There are four sorts of work here, apart from a film screening in one room that seems to be exploring the myth and ritual of James Frazer’s ‘The Golden Bough’, and made on a Dunedin beach.
There are the large canvas ‘Tantric’ paintings, featuring naked (faceless) goddess figures, sitting like Buddhas while receiving oral sex, that are made using a palette reminiscent of Philip Trusttum. There are ‘blowfish’ sculptures that appear to be fitted with shark jaws and seem to be a reference to vagina dentata and male fears of castration. There are also deck chairs on wire legs that support ‘sittable’ paintings, and most successful of all, there are comic covers with sprouting planets or warty carbuncles that seem to be exploding through the paper.
With Wealleans the more sculptural and abstract the better – in my view. I’m not keen on his figurative images or his loose canvas paintings, because his bad drawing, use of Hanlyesque silhouettes and contrived tribal narratives upset me. In contrast I much prefer his earlier but more ambiguous layers of peeled back paint placed over doors or drawers, and his later hanging testicular forms.
He is a clever manipulator of cut out ‘gems’ of thick stratified paint though, expert at making negative-diamond pock marks and gluing down the removed pieces so they look like they’ve just burst through the painted skin like an outbreak of bejewelled measles. Wealleans has invented an unusual visual sculptural language with the substance of paint where his skill with a blade plays a vital role in his distinctive ‘brand.’

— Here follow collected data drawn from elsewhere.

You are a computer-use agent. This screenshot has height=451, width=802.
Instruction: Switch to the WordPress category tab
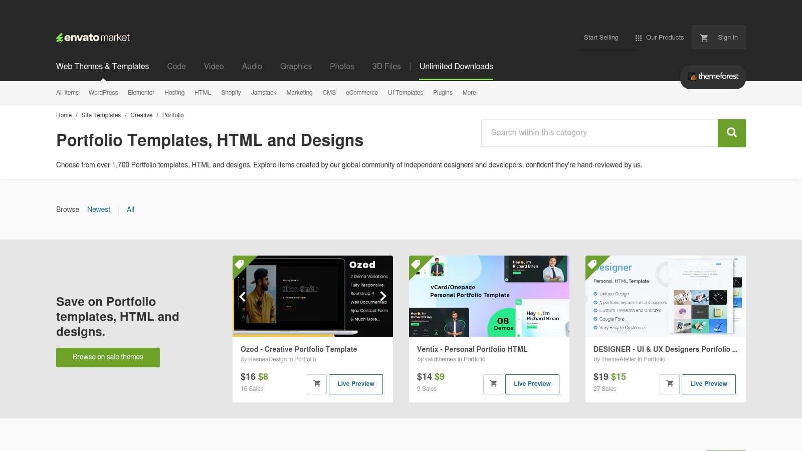[103, 93]
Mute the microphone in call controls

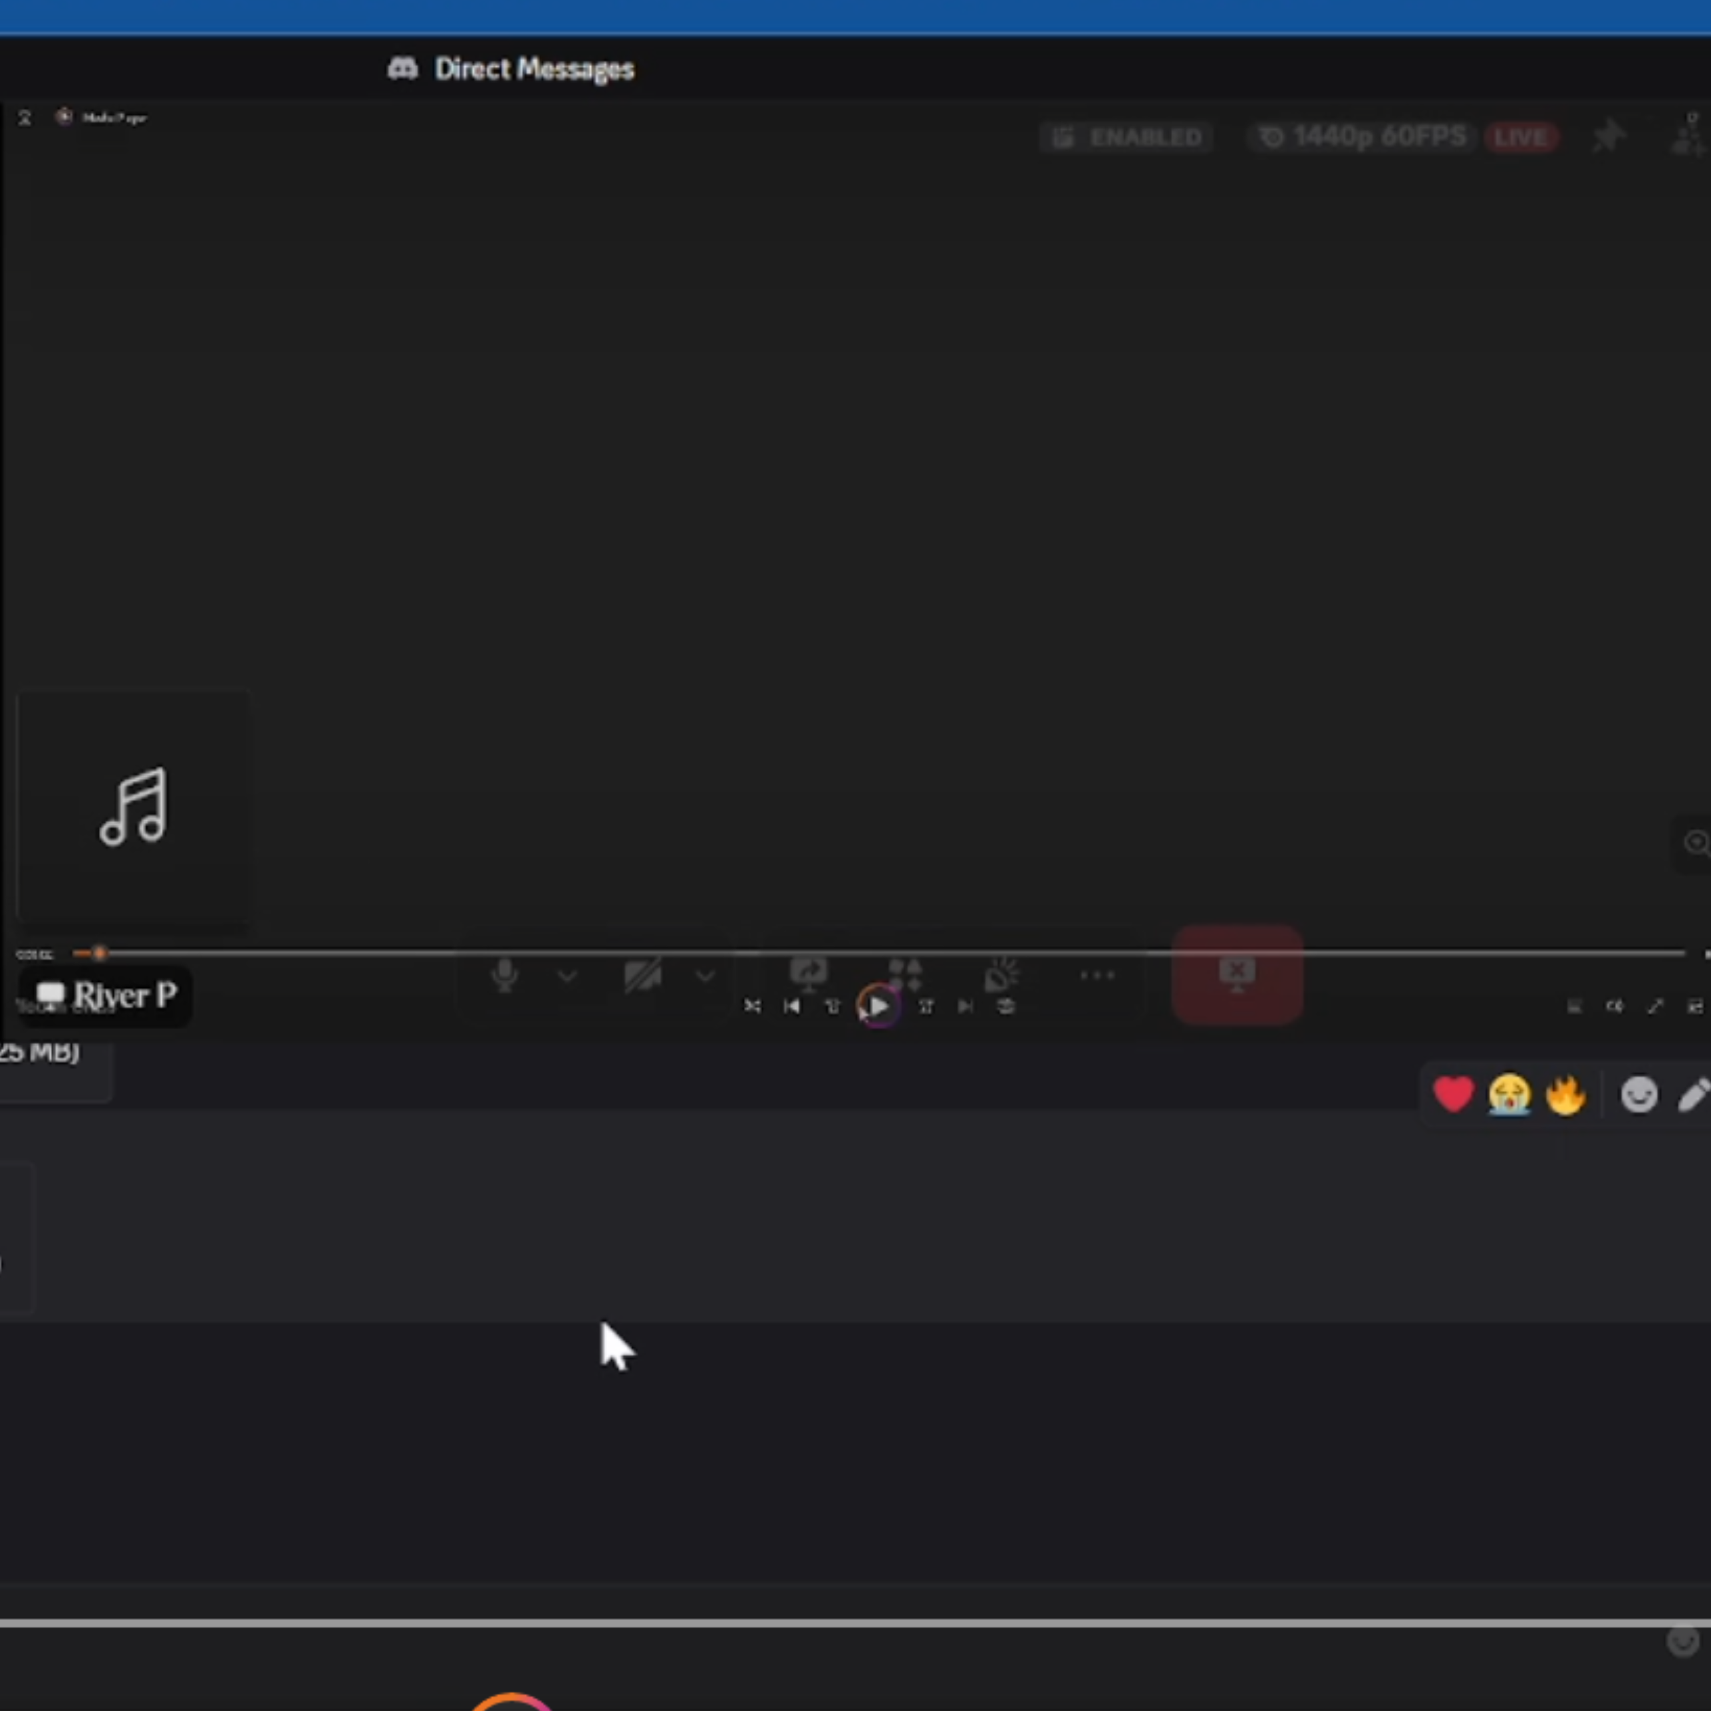click(505, 975)
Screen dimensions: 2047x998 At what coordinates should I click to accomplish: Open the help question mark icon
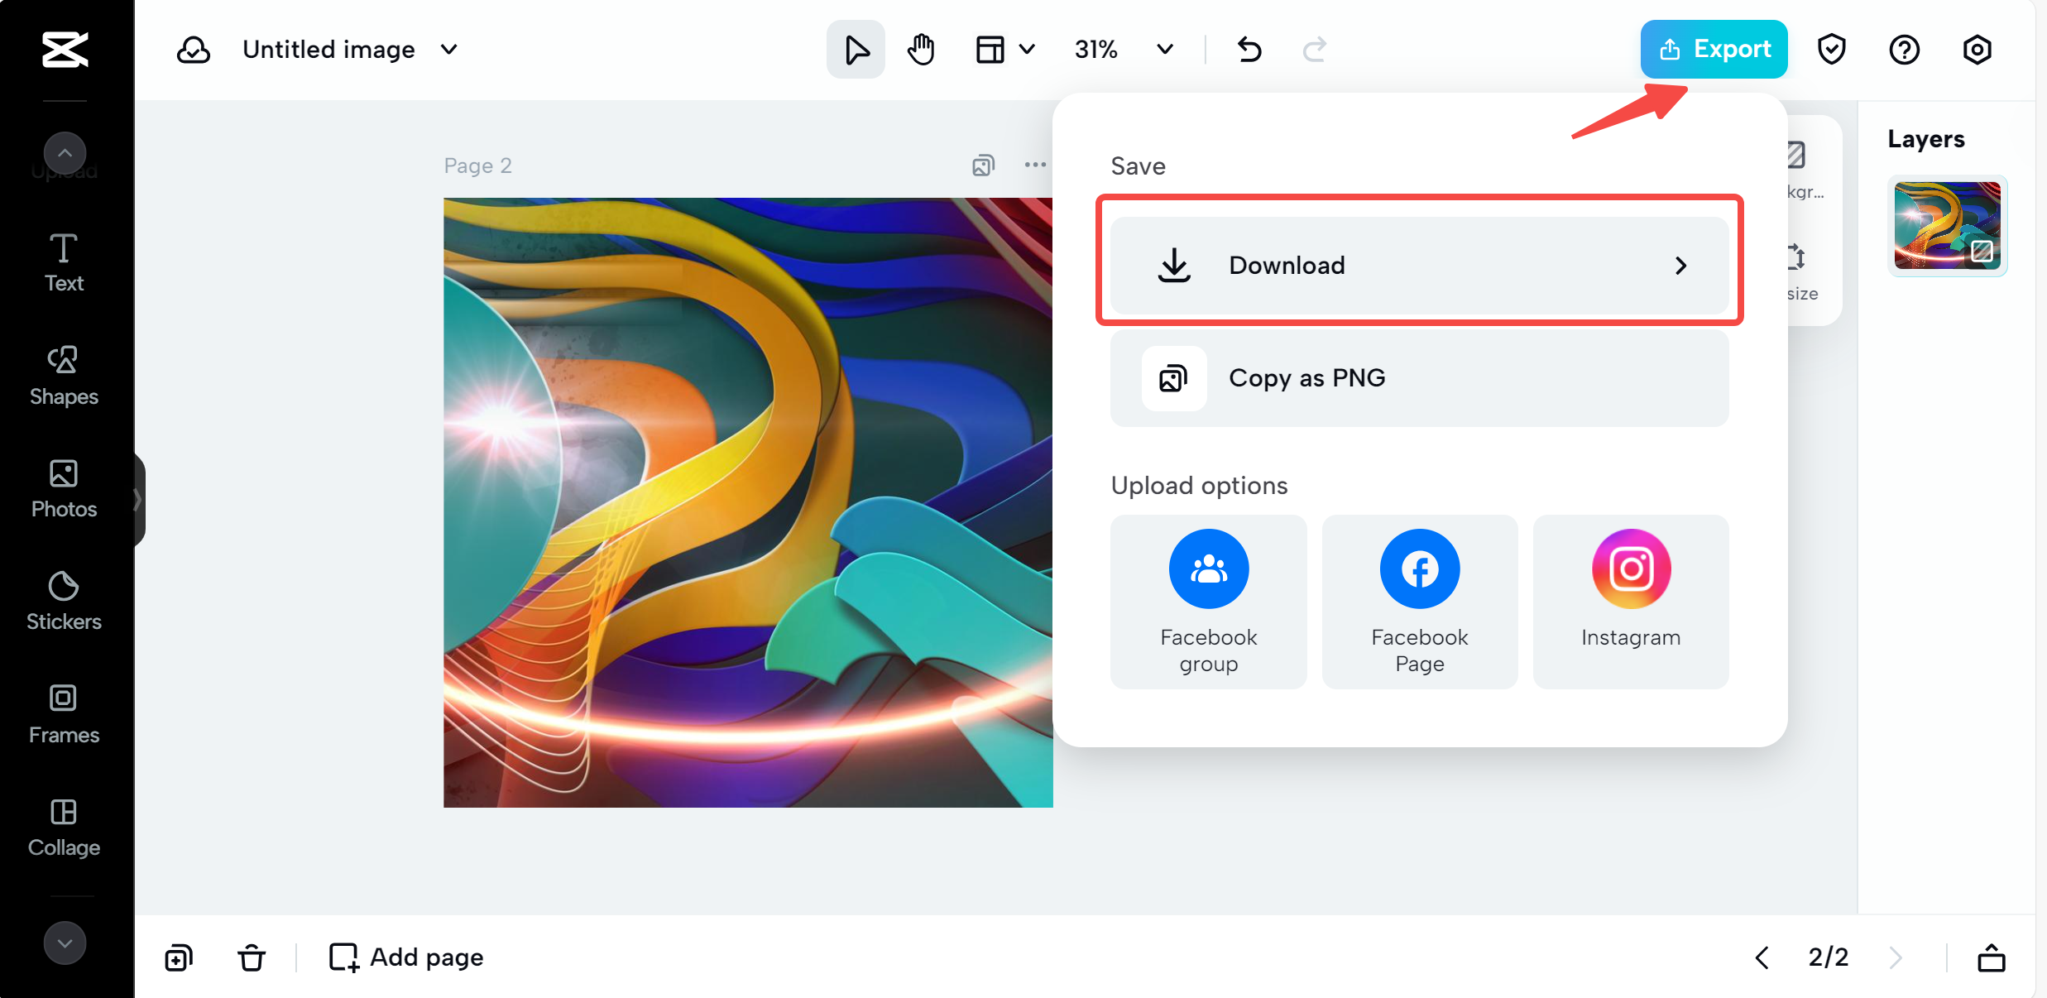(1904, 50)

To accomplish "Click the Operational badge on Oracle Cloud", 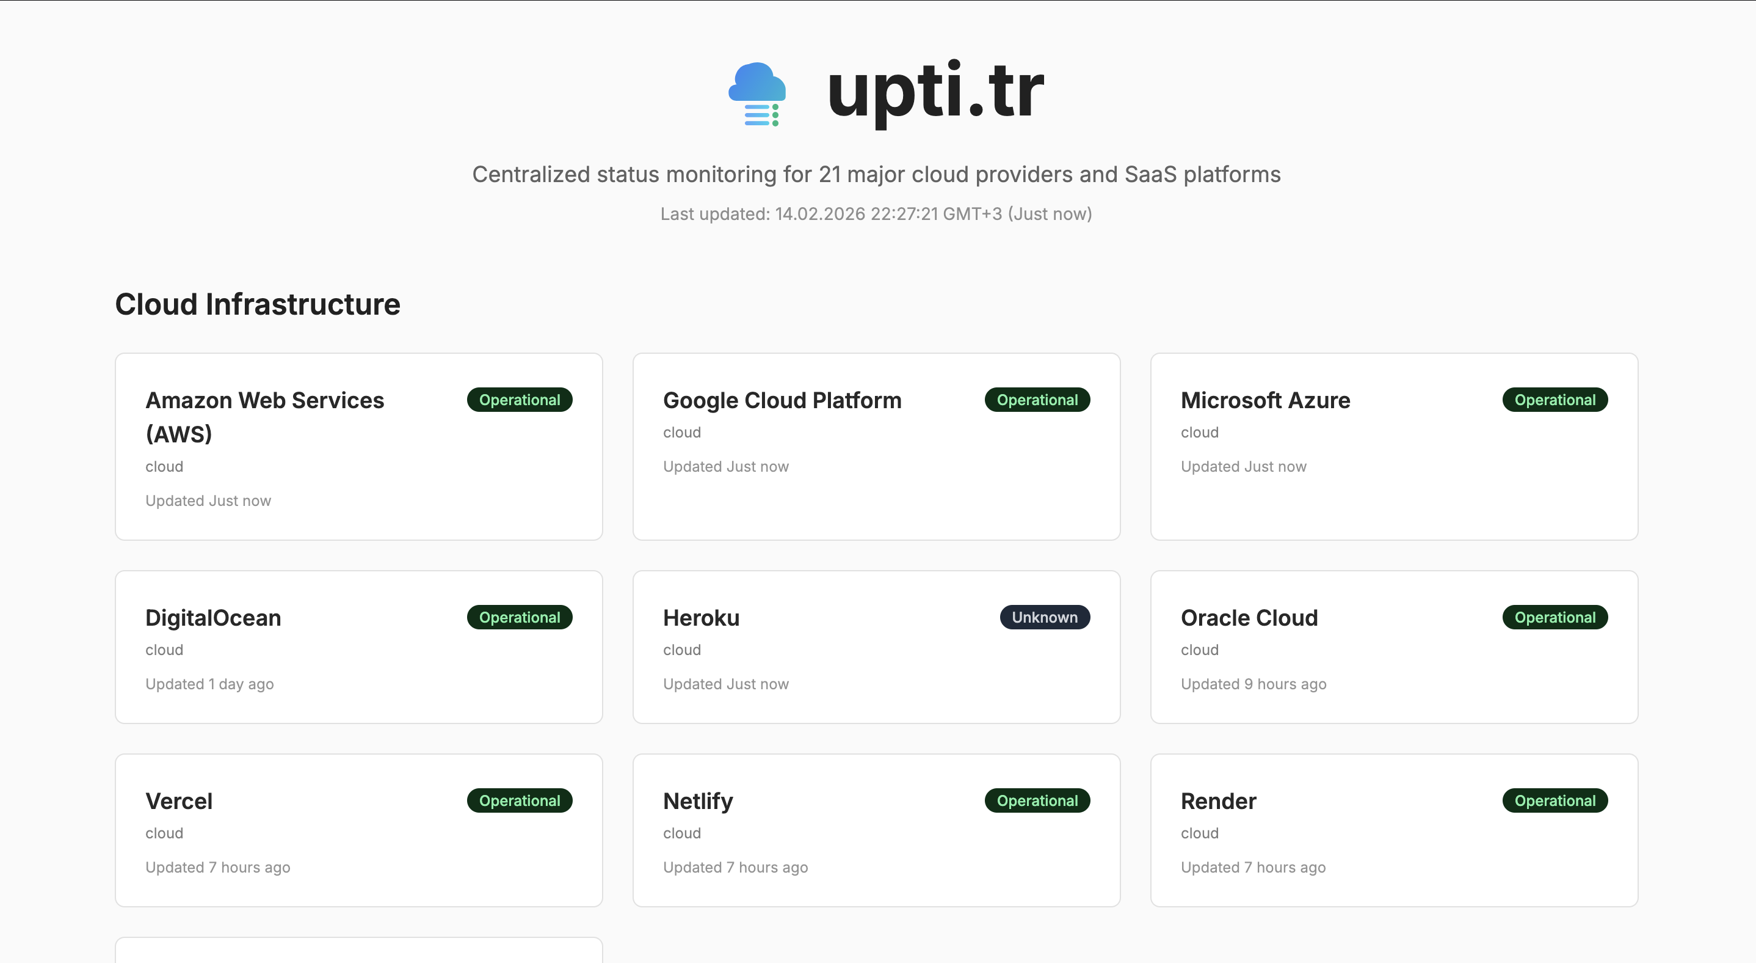I will pos(1554,617).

The works he exhibited as part of last year’s Telecom Prospect showed what a sophisticated artist he can be. This show of ‘Mains’ is a bit formulaic, as if he has used a template for the composition of the paintings, but as a rule Wealleans never sits still. He probably over does the laddish infatuation with pudenda but such images help offset the Puritanism that was once a major component of this country’s art. It will be interesting to see how time in the Big Apple impacts on his images and methodology.